Range Extension: The DIY Guide

Joep Sloot
November 10, 2017

5-minute read

“How much range do I have?” “Will I be able to get to my destination without charging on the way?” “Will driving slower affect how long the battery lasts?” These are questions most first-time electric car users have. We tested our BMW i3’s “Top Gear style” in order to see how driving style affects energy consumption.


If you’re an Amber user, or if you own an electric car (hint: You shouldn’t – you should share one!) you might be familiar with the term range anxiety. Range anxiety is the fear of not being able to make it to your destination because you might run out of juice before you get there. “Juice” in this case can be either electric juice or old-fashioned dinosaur juice like petrol or diesel, but the term “range anxiety” is usually associated with electric cars. In fact, General Motors even filed to trademark the term in the US in 2010, with the purpose of "promoting public awareness of electric vehicle capabilities"[1]. Range anxiety was a real issue back in 2010, and no wonder: Battery technology in the early EV days wasn’t as good as it is today, and the EVs produced at the time only had a range of 80 kilometers, provided that external conditions would allow it. Luckily, the BMW i3s that we use today have a range of 200 kilometers. However, that range can vary by about 40 kilometers.


Let’s talk about that variance. When you were first learning to drive, your driving instructor probably taught you that heavy acceleration and high-speed cruising are bad for your car’s fuel consumption, but you probably never really noticed because you only fill up the tank once or twice a month. However, what we see happening with our cars is that this variance can be up to 20% of a full battery. With the i3, this means that you’re getting anything between 160 and 240 kilometers out of a full battery. Of course, the numbers that are presented in the brochure by the car manufacturer are “best case scenario” (for some reason the EU still allows this, using the much-outdated NEDC drive cycle as a standard…but that’s a discussion for another time). According to the official drive cycle, the i3 has a range of 300 kilometers.


Besides the fact that car makers present the buyer with an unrealistically low number for the car’s energy consumption, they’re also trying to make you believe that in order to reduce energy consumption you need an ultra-clean engine. It naturally follows that in order to get this new engine, you need to buy a new car. But in reality, air is your real enemy if you care about energy consumption. Those of you with a technical background might know the equation for air resistance, and then you’ll also know that it ends in v2: velocity squared. That means that if you double your speed, air resistance increases by a factor 4. What does this mean in practice? Air resistance is by far the most dominant consumer of energy at highway speeds. In fact, driving at 110 km/h instead of 140 km/h can give you up to 50% (!) more range out of the same battery (or the same amount of dinosaur fossils).

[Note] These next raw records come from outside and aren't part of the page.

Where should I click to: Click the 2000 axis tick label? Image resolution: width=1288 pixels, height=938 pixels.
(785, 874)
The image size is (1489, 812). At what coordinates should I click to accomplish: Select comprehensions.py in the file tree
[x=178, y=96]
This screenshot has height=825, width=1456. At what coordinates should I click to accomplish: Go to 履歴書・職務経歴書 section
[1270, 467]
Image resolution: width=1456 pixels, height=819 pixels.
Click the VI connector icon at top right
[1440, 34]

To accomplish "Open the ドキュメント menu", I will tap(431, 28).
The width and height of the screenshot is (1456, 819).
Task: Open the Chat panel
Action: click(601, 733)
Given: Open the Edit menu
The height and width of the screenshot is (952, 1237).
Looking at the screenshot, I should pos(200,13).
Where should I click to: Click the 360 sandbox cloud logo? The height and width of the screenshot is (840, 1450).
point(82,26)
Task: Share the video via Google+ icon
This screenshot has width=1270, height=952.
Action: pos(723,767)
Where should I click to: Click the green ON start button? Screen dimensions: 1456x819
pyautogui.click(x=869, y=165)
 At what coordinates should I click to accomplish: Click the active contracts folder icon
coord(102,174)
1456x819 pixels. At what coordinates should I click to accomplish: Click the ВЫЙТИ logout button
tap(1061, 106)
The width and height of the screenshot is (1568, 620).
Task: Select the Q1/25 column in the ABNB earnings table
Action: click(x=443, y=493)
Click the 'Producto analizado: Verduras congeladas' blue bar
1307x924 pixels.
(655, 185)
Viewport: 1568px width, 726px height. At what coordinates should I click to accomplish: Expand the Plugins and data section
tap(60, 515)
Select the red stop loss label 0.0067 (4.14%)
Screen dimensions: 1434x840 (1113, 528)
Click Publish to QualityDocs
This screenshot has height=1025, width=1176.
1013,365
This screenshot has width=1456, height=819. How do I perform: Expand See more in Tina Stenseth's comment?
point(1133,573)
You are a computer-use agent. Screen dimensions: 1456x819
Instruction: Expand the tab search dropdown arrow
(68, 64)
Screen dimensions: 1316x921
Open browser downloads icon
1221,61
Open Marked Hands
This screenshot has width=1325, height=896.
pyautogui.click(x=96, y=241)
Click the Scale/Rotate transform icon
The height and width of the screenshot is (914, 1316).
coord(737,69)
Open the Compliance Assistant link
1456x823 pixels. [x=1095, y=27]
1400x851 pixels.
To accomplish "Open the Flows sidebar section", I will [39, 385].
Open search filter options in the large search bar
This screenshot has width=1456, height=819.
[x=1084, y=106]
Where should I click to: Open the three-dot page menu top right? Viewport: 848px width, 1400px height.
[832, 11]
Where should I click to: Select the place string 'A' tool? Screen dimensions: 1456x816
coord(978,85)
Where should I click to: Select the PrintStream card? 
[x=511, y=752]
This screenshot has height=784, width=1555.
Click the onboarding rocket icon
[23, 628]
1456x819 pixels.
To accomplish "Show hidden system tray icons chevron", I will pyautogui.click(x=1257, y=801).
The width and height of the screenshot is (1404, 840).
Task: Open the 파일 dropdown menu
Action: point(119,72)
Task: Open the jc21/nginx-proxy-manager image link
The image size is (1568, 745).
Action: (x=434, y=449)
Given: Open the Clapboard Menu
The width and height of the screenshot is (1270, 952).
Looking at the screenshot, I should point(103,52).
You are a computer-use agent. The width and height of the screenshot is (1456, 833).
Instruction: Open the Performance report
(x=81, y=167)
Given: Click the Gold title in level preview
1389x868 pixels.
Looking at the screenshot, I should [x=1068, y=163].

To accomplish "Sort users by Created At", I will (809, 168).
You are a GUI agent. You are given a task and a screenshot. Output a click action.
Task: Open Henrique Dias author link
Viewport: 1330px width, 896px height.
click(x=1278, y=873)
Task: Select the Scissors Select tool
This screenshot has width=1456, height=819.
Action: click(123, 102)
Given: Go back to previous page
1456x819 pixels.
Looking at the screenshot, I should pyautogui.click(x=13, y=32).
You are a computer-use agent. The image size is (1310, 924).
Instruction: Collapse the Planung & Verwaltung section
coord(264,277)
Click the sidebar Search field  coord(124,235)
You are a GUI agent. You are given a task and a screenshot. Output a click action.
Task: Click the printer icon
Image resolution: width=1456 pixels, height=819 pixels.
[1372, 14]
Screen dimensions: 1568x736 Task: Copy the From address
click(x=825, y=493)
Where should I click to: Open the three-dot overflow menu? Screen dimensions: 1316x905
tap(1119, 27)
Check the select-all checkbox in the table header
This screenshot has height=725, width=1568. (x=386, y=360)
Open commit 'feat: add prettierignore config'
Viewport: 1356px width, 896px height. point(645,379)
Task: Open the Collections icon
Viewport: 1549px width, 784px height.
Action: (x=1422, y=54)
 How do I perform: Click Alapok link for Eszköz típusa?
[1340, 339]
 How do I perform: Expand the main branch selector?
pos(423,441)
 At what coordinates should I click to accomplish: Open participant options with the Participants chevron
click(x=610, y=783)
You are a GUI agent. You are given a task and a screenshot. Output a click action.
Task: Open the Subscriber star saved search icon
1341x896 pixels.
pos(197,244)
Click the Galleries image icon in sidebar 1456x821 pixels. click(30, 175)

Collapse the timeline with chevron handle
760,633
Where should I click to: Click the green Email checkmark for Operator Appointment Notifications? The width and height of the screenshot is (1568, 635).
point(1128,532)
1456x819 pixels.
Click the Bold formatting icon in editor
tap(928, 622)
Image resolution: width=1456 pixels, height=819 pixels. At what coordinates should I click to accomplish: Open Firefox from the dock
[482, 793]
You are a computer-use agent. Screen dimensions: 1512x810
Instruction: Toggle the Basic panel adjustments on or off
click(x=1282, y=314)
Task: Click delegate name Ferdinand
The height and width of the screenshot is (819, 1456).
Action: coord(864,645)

So much for the theory – let’s see how our BMW i3 performs in the real world. On a quiet Saturday morning, we went out for a drive and measured the real energy consumption during constant speed driving at various speeds. (Professional driver. Closed course. Do not attempt.) As this is a scientific experiment, we did it properly. All measurements were done with one person in the car, with the air conditioning off, with only a bit of music in the background, on the same road in opposite directions (to cancel out the influence of wind or height differences).


The results speak for themselves: As we see in the first graph, the energy consumption starts to increase really quickly above 80 km/h. This is where air resistance comes into play. If we convert the energy consumption to the practical range of the car, we obtain the results in the second graph. This shows that if you set the cruise control to 30 km/h, you can drive almost 500 kilometers before the battery runs out. It also illustrates that you can easily get 200 kilometers of range if you stick to 100 km/h on the highway, while a constant speed of 130 km/h makes the range drop to below 150 kilometers. Let’s look at a real world example: A trip from Eindhoven to Amsterdam is about 140 kilometers. Cruise at 100 km/h and you’ll use 70% battery charge, and it will take you 90 minutes to get there. Cruise at 130 km/h and you’ll drain the battery, but save 19 minutes in travel time. That’s 30% more energy used for a 20% shorter trip, plus a fine for violating the speed limit of 100 on the A2. Not a great deal.


Don’t get me wrong, we don’t want to oblige you to squeeze yourself in between the trucks in the slow lane just to save us a few kilowatt hours of energy. We just want to raise your awareness about how the interplay among car, battery and driving style determines the range of the car.


As one of the first Amber users, you’re an electric driving pioneer, and we’re here to help you go where you need to go. By understanding how electric driving works and how you control the range of the car, you’ll feel more comfortable driving electric. That’s also why we’re working together with Fastned to ease the process of en-route fast charging (more about that later!). In the meantime, we might file our own European trademark application for the term “range anxiety”, with the exact same purpose: Promoting public awareness of electric vehicle capabilities!